Prompt
Among the entries that follow, the required portion opens with the line containing "Where should I click to: Open the layer" and closes with the line containing "Task: View the Errors (0) tab". Give that portion again exactly, and nothing else.

Material provided
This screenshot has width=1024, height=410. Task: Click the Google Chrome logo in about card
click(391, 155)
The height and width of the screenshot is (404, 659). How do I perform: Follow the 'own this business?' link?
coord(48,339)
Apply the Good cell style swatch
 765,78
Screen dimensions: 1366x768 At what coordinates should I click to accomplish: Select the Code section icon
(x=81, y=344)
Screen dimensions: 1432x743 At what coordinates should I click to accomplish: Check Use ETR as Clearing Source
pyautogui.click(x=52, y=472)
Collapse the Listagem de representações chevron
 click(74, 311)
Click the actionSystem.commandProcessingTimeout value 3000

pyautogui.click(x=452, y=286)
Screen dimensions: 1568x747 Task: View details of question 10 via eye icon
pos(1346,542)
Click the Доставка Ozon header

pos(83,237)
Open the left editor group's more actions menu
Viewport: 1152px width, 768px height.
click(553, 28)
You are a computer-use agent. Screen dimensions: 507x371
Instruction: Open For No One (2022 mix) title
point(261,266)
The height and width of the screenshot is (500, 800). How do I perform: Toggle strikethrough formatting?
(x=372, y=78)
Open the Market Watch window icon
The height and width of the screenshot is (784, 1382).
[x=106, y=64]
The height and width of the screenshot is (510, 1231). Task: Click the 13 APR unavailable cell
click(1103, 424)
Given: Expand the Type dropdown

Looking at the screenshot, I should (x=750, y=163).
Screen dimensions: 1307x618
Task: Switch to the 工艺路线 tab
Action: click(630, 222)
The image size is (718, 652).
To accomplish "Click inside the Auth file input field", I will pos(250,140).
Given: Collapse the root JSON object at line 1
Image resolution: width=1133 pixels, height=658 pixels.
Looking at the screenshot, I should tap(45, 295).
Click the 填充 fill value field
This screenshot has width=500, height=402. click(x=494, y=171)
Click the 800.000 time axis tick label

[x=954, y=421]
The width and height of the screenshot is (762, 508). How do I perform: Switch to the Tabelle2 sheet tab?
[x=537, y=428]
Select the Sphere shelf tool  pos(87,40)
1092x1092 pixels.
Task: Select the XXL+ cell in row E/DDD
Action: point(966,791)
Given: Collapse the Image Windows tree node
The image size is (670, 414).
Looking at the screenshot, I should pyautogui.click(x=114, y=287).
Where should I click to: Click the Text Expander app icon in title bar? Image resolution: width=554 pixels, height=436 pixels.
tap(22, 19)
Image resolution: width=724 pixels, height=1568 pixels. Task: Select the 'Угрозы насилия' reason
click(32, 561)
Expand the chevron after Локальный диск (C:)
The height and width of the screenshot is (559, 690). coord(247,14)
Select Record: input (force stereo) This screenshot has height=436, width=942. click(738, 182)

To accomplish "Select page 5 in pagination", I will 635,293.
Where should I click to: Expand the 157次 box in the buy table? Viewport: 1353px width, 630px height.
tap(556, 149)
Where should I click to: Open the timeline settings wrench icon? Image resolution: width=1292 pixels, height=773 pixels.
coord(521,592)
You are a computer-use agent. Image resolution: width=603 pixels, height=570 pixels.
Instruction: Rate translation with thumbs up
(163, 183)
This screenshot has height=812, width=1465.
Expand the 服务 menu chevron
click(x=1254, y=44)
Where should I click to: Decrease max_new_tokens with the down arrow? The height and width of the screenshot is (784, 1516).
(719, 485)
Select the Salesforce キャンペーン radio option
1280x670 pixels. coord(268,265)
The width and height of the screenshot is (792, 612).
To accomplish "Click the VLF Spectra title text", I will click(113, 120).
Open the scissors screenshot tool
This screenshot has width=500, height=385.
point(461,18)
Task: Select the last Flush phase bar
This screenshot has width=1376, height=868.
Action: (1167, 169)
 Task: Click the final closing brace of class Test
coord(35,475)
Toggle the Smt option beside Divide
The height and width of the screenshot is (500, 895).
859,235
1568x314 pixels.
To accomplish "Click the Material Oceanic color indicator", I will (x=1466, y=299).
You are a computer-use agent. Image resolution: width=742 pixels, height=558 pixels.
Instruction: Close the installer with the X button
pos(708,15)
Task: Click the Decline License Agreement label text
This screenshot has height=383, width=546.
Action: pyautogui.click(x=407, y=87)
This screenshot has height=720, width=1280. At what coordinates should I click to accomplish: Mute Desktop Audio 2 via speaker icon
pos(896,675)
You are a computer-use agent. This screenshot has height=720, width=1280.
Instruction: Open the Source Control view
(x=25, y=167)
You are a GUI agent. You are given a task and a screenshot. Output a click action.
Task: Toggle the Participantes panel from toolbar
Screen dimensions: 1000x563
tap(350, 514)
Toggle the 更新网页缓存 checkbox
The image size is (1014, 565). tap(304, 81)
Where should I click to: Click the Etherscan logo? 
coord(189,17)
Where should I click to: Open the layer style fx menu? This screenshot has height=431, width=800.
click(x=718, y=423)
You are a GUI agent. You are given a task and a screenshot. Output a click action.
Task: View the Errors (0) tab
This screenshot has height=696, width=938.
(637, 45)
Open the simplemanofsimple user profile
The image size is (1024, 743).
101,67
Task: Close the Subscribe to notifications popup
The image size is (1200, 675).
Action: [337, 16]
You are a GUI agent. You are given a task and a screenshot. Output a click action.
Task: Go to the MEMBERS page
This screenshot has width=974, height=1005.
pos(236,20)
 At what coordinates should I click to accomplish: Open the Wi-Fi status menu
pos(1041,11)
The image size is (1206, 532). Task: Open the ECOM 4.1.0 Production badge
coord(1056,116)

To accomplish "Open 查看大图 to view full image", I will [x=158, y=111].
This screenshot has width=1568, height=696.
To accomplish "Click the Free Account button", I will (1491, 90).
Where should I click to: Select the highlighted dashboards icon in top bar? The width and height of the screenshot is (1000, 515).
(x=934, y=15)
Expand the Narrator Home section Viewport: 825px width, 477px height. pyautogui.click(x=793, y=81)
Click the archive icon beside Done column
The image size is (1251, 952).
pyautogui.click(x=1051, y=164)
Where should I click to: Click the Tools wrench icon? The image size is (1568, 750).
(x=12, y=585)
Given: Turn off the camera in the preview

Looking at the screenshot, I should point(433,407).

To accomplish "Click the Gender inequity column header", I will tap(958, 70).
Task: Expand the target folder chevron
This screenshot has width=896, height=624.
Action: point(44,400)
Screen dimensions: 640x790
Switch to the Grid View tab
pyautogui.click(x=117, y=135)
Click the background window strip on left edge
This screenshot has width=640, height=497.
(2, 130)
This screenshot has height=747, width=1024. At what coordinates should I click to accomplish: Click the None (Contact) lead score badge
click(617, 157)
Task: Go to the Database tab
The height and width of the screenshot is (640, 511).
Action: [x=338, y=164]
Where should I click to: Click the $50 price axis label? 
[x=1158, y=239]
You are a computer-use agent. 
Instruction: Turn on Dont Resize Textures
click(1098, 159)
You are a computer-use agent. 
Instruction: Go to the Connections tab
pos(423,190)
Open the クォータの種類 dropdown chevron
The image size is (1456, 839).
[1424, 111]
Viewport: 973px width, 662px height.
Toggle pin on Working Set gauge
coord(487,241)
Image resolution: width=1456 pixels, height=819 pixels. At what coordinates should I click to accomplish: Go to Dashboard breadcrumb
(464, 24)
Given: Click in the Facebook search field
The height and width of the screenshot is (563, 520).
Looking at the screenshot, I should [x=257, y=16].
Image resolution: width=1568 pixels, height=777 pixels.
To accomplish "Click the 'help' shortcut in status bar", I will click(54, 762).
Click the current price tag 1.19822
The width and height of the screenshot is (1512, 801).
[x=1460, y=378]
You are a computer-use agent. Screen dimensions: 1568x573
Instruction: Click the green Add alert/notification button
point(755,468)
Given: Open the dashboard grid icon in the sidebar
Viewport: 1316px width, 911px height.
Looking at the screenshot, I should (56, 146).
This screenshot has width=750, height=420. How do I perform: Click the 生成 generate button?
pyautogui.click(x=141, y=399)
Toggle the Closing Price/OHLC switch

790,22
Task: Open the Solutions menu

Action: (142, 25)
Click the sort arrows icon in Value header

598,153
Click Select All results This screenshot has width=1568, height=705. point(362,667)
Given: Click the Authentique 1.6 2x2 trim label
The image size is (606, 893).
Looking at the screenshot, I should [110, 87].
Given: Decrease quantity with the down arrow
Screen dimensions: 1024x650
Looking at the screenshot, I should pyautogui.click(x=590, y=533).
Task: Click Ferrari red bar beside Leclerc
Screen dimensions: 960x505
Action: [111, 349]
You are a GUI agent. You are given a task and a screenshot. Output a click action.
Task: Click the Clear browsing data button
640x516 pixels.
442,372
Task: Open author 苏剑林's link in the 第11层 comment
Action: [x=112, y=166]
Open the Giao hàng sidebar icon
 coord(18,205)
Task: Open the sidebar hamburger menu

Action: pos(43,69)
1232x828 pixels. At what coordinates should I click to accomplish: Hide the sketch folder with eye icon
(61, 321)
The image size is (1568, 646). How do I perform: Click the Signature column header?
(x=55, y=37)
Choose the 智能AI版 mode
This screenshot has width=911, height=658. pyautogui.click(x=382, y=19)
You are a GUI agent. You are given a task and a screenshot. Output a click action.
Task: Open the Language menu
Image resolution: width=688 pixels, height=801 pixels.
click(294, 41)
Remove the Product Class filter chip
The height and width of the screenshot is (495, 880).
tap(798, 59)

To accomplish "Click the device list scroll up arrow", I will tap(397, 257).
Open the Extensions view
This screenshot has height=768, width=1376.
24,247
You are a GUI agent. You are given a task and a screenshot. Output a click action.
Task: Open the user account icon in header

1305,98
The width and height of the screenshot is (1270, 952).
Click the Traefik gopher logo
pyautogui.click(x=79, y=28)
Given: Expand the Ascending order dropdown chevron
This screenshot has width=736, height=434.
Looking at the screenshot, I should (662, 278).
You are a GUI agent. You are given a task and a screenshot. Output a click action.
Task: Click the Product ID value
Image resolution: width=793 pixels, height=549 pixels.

Problem solution
Where should I click to: Open the layer style fx menu? This screenshot has height=431, width=800.
click(x=718, y=423)
You are a GUI agent. You are given a task and a screenshot. Output a click action.
Task: View the Errors (0) tab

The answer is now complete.